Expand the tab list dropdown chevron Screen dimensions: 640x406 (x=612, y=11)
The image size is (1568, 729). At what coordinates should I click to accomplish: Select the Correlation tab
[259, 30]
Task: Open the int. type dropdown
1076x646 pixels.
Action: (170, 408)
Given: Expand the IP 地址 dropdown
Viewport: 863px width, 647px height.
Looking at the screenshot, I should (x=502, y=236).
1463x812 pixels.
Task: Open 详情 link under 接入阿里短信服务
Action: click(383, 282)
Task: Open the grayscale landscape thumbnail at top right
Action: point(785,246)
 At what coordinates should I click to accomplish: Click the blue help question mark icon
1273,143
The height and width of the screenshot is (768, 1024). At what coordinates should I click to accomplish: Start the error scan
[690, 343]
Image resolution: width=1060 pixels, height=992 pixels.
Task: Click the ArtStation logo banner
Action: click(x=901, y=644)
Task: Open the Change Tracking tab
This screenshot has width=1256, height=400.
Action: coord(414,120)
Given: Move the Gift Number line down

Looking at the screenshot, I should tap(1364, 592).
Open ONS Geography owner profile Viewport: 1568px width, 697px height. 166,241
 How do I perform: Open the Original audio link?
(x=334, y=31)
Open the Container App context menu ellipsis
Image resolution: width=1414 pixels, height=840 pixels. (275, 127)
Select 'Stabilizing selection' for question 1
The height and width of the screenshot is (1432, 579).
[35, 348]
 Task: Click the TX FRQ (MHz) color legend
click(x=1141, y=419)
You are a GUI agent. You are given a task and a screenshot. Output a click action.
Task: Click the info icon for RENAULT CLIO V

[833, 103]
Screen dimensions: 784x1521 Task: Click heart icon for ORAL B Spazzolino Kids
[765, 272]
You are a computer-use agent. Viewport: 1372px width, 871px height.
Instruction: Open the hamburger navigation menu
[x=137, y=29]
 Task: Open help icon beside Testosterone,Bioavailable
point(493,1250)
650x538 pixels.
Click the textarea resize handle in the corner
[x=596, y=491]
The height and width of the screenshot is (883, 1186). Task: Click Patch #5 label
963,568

○ ○ ○

- **WRITTEN INSTRUCTION**
Can you copy out the data from the start through the line containing "Open ONS Geography", reproducing each line unchanged?

- **EXERCISE SOLUTION**
Expand the tab list dropdown chevron Screen dimensions: 640x406 (x=612, y=11)
The image size is (1568, 729). At what coordinates should I click to accomplish: Select the Correlation tab
[259, 30]
Task: Open the int. type dropdown
1076x646 pixels.
Action: (170, 408)
Given: Expand the IP 地址 dropdown
Viewport: 863px width, 647px height.
Looking at the screenshot, I should (x=502, y=236).
1463x812 pixels.
Task: Open 详情 link under 接入阿里短信服务
Action: click(383, 282)
Task: Open the grayscale landscape thumbnail at top right
Action: point(785,246)
 At what coordinates should I click to accomplish: Click the blue help question mark icon
1273,143
The height and width of the screenshot is (768, 1024). At what coordinates should I click to accomplish: Start the error scan
[690, 343]
Image resolution: width=1060 pixels, height=992 pixels.
Task: Click the ArtStation logo banner
Action: click(x=901, y=644)
Task: Open the Change Tracking tab
This screenshot has width=1256, height=400.
Action: coord(414,120)
Given: Move the Gift Number line down

Looking at the screenshot, I should tap(1364, 592).
Open ONS Geography owner profile Viewport: 1568px width, 697px height. 166,241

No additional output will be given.